Link to the challenge:

does this help?
usually AI tools are great for explaining small snippets of code

return arr.sort(function(a, b) {
    return a === b ? 0 : a > b ? 1 : -1;

if the character is same. Don’t sort. // 0
if the previous value is bigger. Swap. // 1 , Becomes “sort-in-ascending-order”

You’re probably looking for this page. The syntax I think you’re confused by is called a ‘ternary operator’. It’s basically a short if/else statement.

Id be careful thinking of a ternary as a ‘short if else’ though. It’s much more limited than an if-else. You should really only use it to pick between one of two values on a line of code.

That’s true. The way I usually read foo ? bar : baz is:

Is foo true? if yes return bar otherwise return baz.
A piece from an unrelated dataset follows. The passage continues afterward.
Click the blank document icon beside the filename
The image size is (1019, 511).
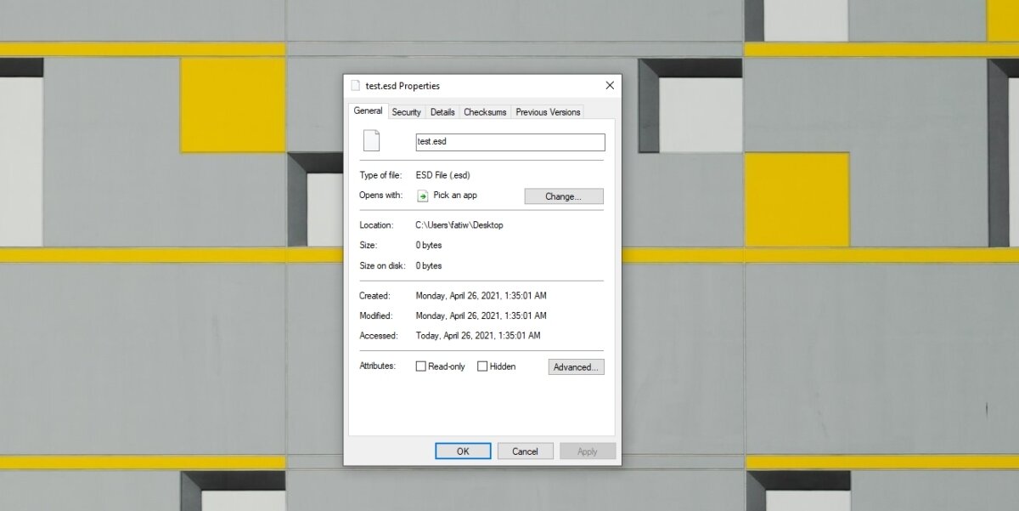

return a === b ? 0 : a > b ? 1 : -1;

This is called a ternary operation, and it’s two of them combined into one. Once you wrap your head around ternary operations, this becomes a piece of cake.

The basic syntax of a ternary is, check to see if this part is a truthy value:

a === b

If it is a truthy value (non-zero, non-empty string, not undefined or null, or just outright true as in the above case), then it returns back whatever is behind the first colon. i.e.


in the above ternary. Otherwise, if it is a falsey value, it goes to the 2nd part after the first colon. This then starts yet another ternary operation.

a > b ? 1 : -1

This is both the 2nd part of the first ternary operation and a ternary operation unto itself. You just repeat the same process when evaluating this.

The best way I’ve found to understand this is to plug in values for a and b and then see what gets returned.

For example, if a is 3 and b is 2, then this will return a 1 because a is not equal to b, so it goes on to the 2nd ternary operation and asks if a is greater than b. Because a is greater than b is true, it returns the 1 (the first part of the 2nd ternary operation).

It can become horribly unreadable to embed ternary functions like this.

And you can rewrite this as:

if (a === b) {
  return 0;
else if (a > b) {
  return 1;
else {
  return -1;

Which produces the same result and is far more readable.